____ DATASET ENTRIES

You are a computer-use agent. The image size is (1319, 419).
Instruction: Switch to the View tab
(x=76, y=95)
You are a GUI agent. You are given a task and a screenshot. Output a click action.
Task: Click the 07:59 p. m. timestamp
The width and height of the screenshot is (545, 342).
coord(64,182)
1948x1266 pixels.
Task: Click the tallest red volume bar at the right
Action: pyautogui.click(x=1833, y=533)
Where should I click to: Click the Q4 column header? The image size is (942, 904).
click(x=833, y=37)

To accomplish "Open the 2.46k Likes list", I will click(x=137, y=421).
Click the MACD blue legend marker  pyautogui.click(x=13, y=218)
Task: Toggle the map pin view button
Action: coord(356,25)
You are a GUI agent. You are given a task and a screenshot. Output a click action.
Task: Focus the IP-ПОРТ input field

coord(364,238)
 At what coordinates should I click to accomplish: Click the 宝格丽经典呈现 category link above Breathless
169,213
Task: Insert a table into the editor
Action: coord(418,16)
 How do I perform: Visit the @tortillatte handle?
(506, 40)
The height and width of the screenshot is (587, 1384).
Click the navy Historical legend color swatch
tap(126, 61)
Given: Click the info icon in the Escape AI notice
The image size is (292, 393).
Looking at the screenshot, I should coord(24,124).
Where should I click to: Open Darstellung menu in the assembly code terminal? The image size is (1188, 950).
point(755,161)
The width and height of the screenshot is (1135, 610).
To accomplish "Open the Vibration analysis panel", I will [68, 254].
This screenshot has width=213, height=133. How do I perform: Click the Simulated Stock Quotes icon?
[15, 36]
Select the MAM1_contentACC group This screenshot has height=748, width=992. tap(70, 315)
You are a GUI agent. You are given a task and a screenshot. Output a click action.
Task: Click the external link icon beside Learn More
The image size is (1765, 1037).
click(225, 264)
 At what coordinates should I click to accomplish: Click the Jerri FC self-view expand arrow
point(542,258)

________

** WORK INSTRUCTION **
Copy every record above exactly as it appears.

** SOLUTION TO THIS TASK **
You are a computer-use agent. The image size is (1319, 419).
Instruction: Switch to the View tab
(x=76, y=95)
You are a GUI agent. You are given a task and a screenshot. Output a click action.
Task: Click the 07:59 p. m. timestamp
The width and height of the screenshot is (545, 342).
coord(64,182)
1948x1266 pixels.
Task: Click the tallest red volume bar at the right
Action: pyautogui.click(x=1833, y=533)
Where should I click to: Click the Q4 column header? The image size is (942, 904).
click(x=833, y=37)

To accomplish "Open the 2.46k Likes list", I will click(x=137, y=421).
Click the MACD blue legend marker  pyautogui.click(x=13, y=218)
Task: Toggle the map pin view button
Action: coord(356,25)
You are a GUI agent. You are given a task and a screenshot. Output a click action.
Task: Focus the IP-ПОРТ input field

coord(364,238)
 At what coordinates should I click to accomplish: Click the 宝格丽经典呈现 category link above Breathless
169,213
Task: Insert a table into the editor
Action: coord(418,16)
 How do I perform: Visit the @tortillatte handle?
(506, 40)
The height and width of the screenshot is (587, 1384).
Click the navy Historical legend color swatch
tap(126, 61)
Given: Click the info icon in the Escape AI notice
The image size is (292, 393).
Looking at the screenshot, I should coord(24,124).
Where should I click to: Open Darstellung menu in the assembly code terminal? The image size is (1188, 950).
point(755,161)
The width and height of the screenshot is (1135, 610).
To accomplish "Open the Vibration analysis panel", I will [68, 254].
This screenshot has width=213, height=133. How do I perform: Click the Simulated Stock Quotes icon?
[15, 36]
Select the MAM1_contentACC group This screenshot has height=748, width=992. tap(70, 315)
You are a GUI agent. You are given a task and a screenshot. Output a click action.
Task: Click the external link icon beside Learn More
The image size is (1765, 1037).
click(225, 264)
 At what coordinates should I click to accomplish: Click the Jerri FC self-view expand arrow
point(542,258)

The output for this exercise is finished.